My Lords, if we truly believe in liberty of conscience, we can hardly be against an attempt to ensure that an employer seeks to accommodate, wherever reasonable, the views of an employee. I hear the noble Lord, Lord Deben, who tried to reduce to an absurdity the point that I was trying to make, but does he or does he not believe in the principle of seeking to accommodate, wherever practicable? Clearly, in many firms such an accommodation would not be practicable because of the number of individuals concerned but in the example of a car firm with perhaps 10 drivers, it is surely not unreasonable to ask an employer to ensure that the individual who has expressed such a view is not the one called upon to drive.
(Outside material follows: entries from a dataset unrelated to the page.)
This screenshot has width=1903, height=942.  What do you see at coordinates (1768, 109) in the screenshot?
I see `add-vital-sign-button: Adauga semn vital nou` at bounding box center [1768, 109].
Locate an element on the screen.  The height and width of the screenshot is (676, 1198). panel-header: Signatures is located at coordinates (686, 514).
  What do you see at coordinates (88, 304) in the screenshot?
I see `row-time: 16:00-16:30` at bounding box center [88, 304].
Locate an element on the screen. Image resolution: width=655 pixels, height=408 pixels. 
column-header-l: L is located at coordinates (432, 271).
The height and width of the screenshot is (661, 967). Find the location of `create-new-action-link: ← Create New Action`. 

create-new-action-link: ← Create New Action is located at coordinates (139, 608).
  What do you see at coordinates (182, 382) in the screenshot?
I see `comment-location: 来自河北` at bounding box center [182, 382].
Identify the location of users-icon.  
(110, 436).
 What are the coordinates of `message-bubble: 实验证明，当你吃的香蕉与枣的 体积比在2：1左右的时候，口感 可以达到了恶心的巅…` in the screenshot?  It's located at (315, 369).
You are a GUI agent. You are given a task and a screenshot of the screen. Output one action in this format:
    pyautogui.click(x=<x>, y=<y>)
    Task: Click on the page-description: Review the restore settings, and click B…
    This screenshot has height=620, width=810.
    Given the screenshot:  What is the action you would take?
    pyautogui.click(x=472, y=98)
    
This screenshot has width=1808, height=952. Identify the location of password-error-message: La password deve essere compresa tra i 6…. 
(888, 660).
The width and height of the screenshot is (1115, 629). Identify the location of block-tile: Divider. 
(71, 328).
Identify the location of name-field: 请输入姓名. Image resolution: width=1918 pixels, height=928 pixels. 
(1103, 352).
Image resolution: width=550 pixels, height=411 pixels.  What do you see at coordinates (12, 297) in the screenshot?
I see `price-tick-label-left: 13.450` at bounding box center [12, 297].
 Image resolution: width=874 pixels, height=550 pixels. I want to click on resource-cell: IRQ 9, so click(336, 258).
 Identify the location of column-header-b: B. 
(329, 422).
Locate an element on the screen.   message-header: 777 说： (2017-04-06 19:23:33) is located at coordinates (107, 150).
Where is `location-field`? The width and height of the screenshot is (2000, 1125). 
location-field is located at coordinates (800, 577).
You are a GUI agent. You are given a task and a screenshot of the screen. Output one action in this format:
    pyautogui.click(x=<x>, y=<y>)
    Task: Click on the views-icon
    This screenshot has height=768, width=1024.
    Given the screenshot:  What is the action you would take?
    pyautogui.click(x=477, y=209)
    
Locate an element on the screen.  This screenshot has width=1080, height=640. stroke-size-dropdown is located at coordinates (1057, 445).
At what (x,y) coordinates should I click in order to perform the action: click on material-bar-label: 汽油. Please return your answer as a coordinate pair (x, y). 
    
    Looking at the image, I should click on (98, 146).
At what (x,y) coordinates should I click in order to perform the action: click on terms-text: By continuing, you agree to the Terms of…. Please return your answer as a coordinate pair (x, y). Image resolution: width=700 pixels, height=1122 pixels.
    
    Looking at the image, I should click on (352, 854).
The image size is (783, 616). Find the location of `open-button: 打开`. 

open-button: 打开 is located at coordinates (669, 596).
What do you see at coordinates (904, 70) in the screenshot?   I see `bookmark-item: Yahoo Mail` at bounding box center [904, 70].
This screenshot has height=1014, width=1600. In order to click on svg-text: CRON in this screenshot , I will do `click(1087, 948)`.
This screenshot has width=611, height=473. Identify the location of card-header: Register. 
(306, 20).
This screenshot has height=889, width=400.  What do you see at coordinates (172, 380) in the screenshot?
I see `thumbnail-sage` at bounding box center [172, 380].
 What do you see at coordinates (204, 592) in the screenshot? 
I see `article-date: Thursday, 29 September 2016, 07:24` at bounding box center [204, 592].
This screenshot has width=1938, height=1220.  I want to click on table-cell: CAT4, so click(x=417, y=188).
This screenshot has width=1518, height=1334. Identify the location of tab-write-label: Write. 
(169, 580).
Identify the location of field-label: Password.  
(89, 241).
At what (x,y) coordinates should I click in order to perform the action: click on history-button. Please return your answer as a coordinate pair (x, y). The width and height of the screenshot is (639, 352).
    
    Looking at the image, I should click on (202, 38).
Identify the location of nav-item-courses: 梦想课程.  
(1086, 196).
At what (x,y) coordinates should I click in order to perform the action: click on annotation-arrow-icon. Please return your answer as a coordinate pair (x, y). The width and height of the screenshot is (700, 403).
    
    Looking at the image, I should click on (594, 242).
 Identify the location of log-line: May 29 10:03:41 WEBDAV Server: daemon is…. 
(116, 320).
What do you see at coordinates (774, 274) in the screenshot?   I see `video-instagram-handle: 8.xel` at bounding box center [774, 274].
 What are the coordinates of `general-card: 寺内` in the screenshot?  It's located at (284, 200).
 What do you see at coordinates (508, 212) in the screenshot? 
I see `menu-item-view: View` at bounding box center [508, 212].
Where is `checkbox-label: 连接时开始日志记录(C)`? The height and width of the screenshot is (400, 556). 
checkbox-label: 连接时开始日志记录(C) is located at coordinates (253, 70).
The noble Lord, Lord Lester, prayed in aid US precedence during a number of earlier debates on this matter. He quoted Brown v the Board of Education of Topeka. He or someone else mentioned Plessy v Ferguson, the separate but equal case in relation to the railroad. There were a number of other cases to the same effect but the noble Lord is less willing to quote US precedent when it does not happen to suit his purpose. Under the 1964 Civil Rights Act in the US, there is such a
provision for reasonable accommodation. It has worked there successfully since that time and I have no reason to doubt that if we were to put such a measure into law today, it would work equally effectively in England and Wales and other common-law jurisdictions.